CITP Symposium: The Future of Scholarly Communication

The Ithaka report, on open access

By Peter Suber

There’s a lot to like about the Ithaka report.  I especially appreciate its call on university presses to devote themselves more to online publication, to share publishing infrastructure to reduce costs, and to “provide a robust alternative to commercial competitors” (p. 30).

But I’m disappointed that it has so little to say about open access, and that its understanding of OA is so uneven.  You don’t have to agree with me that OA is the most promising development for scholarly publishing since the birth of the internet to wish that the authors had given OA a fairer shake.  So let me pick a few nits.

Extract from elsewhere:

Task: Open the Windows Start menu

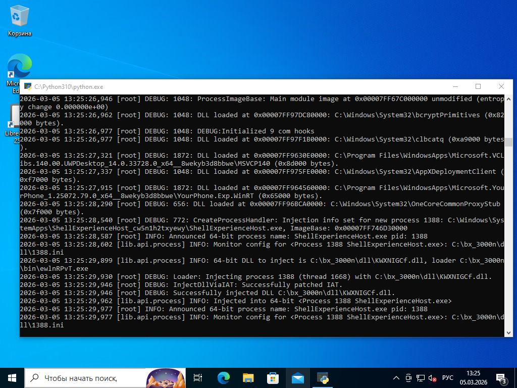Action: click(x=12, y=378)
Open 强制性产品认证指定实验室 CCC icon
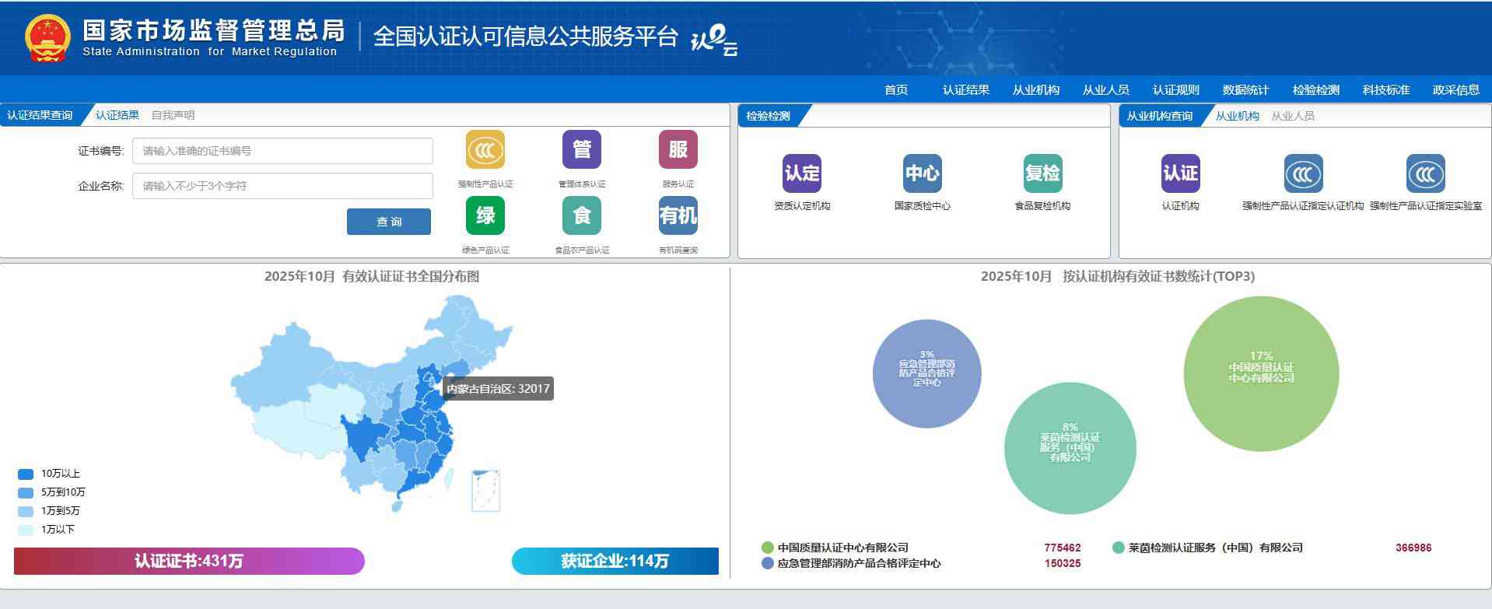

  • On p. 6, the authors write, “Open access efforts may be a solution to some of these problems, but we will argue that there is no one-size-fits-all solution across disciplines and types of content.”   In its context, this assertion leaves the impression that OA advocates would disagree.  But all OA advocates I know acknowledge that the challenges and models differ from discipline to discipline (even if OA itself is desirable and feasible in each), and acknowledge that OA suits some types of content, like journal articles, better than other types, like books.
  • On p. 10, they write, “The academic community seems to be looking to open access models as a solution to these challenges. But while open access may well be a sustainable solution in STM disciplines, where federal and private research grants can conceivably be extended to support publication fees, one model will not serve as a panacea.”  Here they are assuming that all OA journals charge publication fees, and are unaware that in fact most OA journals charge no publication fees at all.
  • In their questionnaire to university press directors (Appendix D, p. 46), they ask, “Is your university prepared to provide more subsidy to your press to make up for revenues lost to open access? How much more money would you be willing to budget for your press?”  These are fair questions, but the authors ask no complementary questions along these lines:  “Are you aware of the evidence that some OA journals make a profit or surplus?  Are you aware of the evidence that some OA monographs stimulate a net increase in the sales of the print editions?”

Responses to “The Ithaka report, on open access”

  1. Sandy Thatcher Says:

    Peter has done us all a great service with his monthly newsletter on open access. I found it hugely helpful in preparing to draft the AAUP Statement on Open Access, which participants in this discussion might want to read: http://aaupnet.org/aboutup/issues/oa/index.html.

    Peter is right that the Ithaka Report does not engage the debate about open access in a major way, but it is not totally absent either. The Report does refer to a number of “open access” experiments that university presses are engaged in, such as the one we are doing at Penn State in Romance Studies through our Office of Digital Scholarly Publishing: http://www.romancestudies.psu.edu.

    What is unfortunate about the debate at present is that it is very narrowly focused on just journal publishing in the STM (science, technical, medical) fields. What the Ithaka Report usefully does–and our AAUP Statement tries to do also–is to widen that debate beyond STM to the humanities and social sciences, not just in journal publishing but in book publishing, too. It makes no sense, for the future of scholarly communication, to allow a “digital divide” to grow between journal and book content, which is already happening in the humanities and social sciences with the wide availability of such content through Project Muse and other journal content aggregators while book content remains largely accessible only in print form in a few hundred copies in major research libraries. So I hope this symposium will address the issues confronting book publishing and not just focus on journal publishing.